Lo chiamano caos perfetto. È quello che ti fa ritrovare nelle tasche delle giacche foglietti, appunti presi su angoli di tovagliolini di carta, numeri di telefono mai riscritti su quell’agenda che ti compri puntualmente ogni anno ma che resta dimenticata sulla scrivania. Poi, quando la cerchi sai di ritrovarla esattamente lì, da qualche parte, seppellita da pile di carte, post-it appiccicati ovunque, ritagli di giornali, fogli volanti, appunti, tabelle. Devi solo fare un piccolo sforzo di memoria, ripercorrere le tappe fondamentali degli ultimi mesi, pensare a dove avresti potuto metterla se fossi stato ordinato et voilà: eccola lì. Riesumata. Solo questione di memoria, collegamenti, associazioni di idee. «Nove minuti al giorno» sono le previsioni ufficiali.
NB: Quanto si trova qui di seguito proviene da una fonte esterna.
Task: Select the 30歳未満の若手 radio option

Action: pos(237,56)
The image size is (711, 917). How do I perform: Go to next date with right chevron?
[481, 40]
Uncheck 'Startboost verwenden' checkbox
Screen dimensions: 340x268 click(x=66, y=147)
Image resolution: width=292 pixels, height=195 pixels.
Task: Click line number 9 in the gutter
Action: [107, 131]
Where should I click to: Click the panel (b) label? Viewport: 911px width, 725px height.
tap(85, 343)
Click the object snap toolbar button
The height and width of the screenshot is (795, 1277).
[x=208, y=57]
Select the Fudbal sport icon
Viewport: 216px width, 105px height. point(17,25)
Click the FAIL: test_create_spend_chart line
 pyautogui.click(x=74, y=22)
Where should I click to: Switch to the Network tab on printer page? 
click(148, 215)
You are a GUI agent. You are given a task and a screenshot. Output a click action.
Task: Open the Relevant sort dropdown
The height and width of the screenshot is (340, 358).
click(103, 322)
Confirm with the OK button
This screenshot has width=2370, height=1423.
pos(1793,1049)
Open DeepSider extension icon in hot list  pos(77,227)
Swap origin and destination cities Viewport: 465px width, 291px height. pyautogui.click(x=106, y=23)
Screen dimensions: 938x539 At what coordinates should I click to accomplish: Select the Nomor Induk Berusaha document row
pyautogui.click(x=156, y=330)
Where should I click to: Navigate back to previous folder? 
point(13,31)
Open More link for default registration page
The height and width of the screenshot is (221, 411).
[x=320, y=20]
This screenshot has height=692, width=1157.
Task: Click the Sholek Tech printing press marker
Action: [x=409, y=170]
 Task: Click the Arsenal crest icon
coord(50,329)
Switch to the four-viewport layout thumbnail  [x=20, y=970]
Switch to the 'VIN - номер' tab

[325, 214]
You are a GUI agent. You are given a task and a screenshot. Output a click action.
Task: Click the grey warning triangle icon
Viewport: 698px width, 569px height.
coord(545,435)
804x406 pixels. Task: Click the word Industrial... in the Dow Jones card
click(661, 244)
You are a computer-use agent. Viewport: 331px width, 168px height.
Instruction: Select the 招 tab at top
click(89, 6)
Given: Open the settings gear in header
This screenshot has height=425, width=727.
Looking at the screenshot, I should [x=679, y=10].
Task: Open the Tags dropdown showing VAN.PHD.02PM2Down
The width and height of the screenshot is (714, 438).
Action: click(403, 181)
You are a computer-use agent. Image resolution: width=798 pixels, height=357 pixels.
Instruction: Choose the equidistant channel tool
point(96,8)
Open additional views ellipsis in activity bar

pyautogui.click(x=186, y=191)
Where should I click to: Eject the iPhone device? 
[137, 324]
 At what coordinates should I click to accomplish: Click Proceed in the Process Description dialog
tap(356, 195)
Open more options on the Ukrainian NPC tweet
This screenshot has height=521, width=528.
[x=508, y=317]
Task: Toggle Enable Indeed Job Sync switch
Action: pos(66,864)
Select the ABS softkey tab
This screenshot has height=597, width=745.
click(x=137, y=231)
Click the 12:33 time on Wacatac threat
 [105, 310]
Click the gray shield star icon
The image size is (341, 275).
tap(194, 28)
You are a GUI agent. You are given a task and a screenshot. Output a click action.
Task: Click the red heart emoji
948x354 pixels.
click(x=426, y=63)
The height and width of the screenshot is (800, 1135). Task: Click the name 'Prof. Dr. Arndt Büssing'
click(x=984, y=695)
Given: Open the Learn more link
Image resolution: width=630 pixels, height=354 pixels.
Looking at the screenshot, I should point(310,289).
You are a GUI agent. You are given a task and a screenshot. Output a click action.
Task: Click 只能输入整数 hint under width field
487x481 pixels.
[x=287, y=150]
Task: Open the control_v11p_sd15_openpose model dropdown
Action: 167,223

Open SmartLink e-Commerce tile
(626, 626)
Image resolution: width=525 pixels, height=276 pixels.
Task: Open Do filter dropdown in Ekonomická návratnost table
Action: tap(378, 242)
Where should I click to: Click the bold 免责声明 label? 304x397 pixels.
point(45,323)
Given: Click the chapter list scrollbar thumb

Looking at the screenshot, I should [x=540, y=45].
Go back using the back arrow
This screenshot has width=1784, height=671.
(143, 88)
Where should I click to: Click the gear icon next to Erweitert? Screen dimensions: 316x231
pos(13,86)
Questo il tempo che intercorre tra il frenetico rovistare e il ritrovarla. Eric Abrahmson, professore alla Columbia University di New York e autore di Caos perfetto assicura che chi ha un tavolo vuoto invece impiega il 36 per cento di tempo in più per recuperare il materiale che gli serve.
Oggi il match tra disordinati e ordinati lo vincono loro: i caotici. Almeno sul lavoro. Gli psicologi affermano: «il caos sulla scrivania? Non solo riduce le perdite di tempo, ma è rilassante e produttivo». Basta non arrivare all’effetto discarica. Quelli che fino ad ora sono stati giudicati, derisi, rimproverati, costretti a lasciare la scrivania immacolata prima di uscire dall’ufficio, ora si prendano la rivincita. Caos è sintomo di genialità, flessibilità, versatilità. Lo dice la scienza. «Studi dimostrano che ogni persona - teorizzano i medici tedeschi e americani, artefici di ricerche pubblicate sull’Handelsblatt - ha il suo livello di disordine e quando lo raggiunge, al lavoro dà il meglio di sé». La polemica è aperta. Vecchia e nuova scuola di pensiero si scontrano. Negli Usa per insegnare ai dipendenti a tenere puliti i loro tavoli sono nate società specializzate. Più di 4mila consulenti organizzati in una lobby di «predicatori dell’ordine», la National Association of Professional Organizers, e un unico slogan: solo con una scrivania vuota si può pensare e produrre con efficienza. Tutte sciocchezze, sostengono i ricercatori. Il disordine genera più associazioni di idee. Secondo Stephan Gruenewald, psicologo e consulente, ciascuno si costruisce un proprio ordine e sa qual è il «mucchio» di carte più importante: i documenti sono sempre a portata di mano, vicino ai tasti del pc. Le carte inutili, invece, migrano da sole verso le «zone fredde», come guidate da una «mano invisibile». Imporre un altro tipo di ordine, rende i dipendenti inefficienti ed è fonte di stress. Tanto che la ricerca cita il caso di sei persone di Francoforte che dopo essersi rivolti a un consulente non riuscivano più a trovare niente. Ma i caotici non sono tutti della stessa pasta. Si distingue tra: gli «impilatori», con le torri di appunti sempre più alte, i «trimestrali» che mettono a posto solo tra un progetto e l’altro, i «trincerati» regolarmente seduti dietro un impressionante muro di carte e gli «archivisti» la cui stanza è cosparsa di colossali pile di fogli. Loro battono ogni record: in pochi minuti ti rintracciano documenti vecchi anche di anni.